Radikale Ansätze bei DB Cargo
Nun droht ähnliches Ungemach also auch für die Güterbahn-Tochter der Deutschen Bahn. Hauptkonkurrent von DB Cargo sind nicht nur andere Güterbahnen wie TX Logistik, sondern auch Lkw-Transporteure. Erhöhen sich die anteiligen Betriebskosten pro gefahrenen Kilometer auf der Schiene wegen der hohen Leasingraten, könnte DB Cargo dem Preiskampf gegenüber der Straße noch weniger entgegen setzen. Die schwierige Lage könnte sich als verschlimmern.
Doch das Management um den neuen Chef Jürgen Wilder sieht offenbar keine andere Wahl. Wilder ist seit einem halben Jahr Chef von DB Cargo. Bis Dezember 2015 war er noch bei Siemens, verkaufte Hochgeschwindigkeitszüge, Lokomotiven und Nahverkehrszüge in alle Welt. Er verantwortete auch den ICx, der ab 2017 die Fernverkehrsflotte der Deutschen Bahn verstärken soll. Nun soll der promovierte Physiker Wilder DB Cargo wieder flott machen.
Neben dem Verkauf von Lokomotiven stehen auch andere radikale Ansätze auf dem Plan. So will Wilder 215 Güterverkehrsstellen, an denen beispielsweise Waren vom Lkw auf den Zug gehoben werden, schließen. Sie sorgten 2015 für gerade mal 0,4 Prozent des Umsatzes. Dafür verursachten sie aber enorme Kosten.

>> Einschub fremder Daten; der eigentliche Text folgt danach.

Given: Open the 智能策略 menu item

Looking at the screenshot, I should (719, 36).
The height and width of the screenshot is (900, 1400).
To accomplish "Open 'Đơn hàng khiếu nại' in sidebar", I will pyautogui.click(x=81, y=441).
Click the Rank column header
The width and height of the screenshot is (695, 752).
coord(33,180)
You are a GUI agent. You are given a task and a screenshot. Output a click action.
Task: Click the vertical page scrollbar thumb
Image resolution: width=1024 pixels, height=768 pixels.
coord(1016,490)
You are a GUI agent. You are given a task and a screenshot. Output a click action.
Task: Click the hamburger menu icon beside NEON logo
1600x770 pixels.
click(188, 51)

Die Bahn will sich deshalb von den 215 Mini-Bahnhöfen trennen und damit von 14 Prozent der Güter-Bahnhofs-Infrastruktur. Zudem sollen 100 Güterbahnhofe seltener angefahren werden. Den Umsatzverlust würde man allein schon durch die eingesparten Kosten wieder reinholen. Und überhaupt sollen die Bahnhöfe nur vorübergehend geschlossen werden. Eine Reaktivierung sei jederzeit möglich, heißt es in Bahnkreisen.
Außerdem sollen bei DB Cargo rund 3000 der etwa 18.000 Stellen in Deutschland wegfallen. Gleichzeitig will Wilder die Produktivität der Lokführer heben. Die Hälfte ihrer Arbeitszeit verbringen Lokführer heute vor allem damit, nicht Lok zu fahren.
So absurd es klingt, doch tatsächlich vertrödeln die Mitarbeiter rechnerisch jede zweite Minute damit, zum Einsatzort zu fahren oder sie warten in ihrem Zug auf das Signal, abfahren zu dürfen. Nur 55 Prozent der Arbeitszeit werde effektiv zum Fahren des Zuges genutzt, erfuhr die WirtschaftsWoche. Die Bahn will die Produktivität auf 70 Prozent erhöhen. Private Güterbahnen liegen da sogar noch höher. Doch es wäre ein wichtiger Schritt auf dem Weg zu schwarzen Zahlen.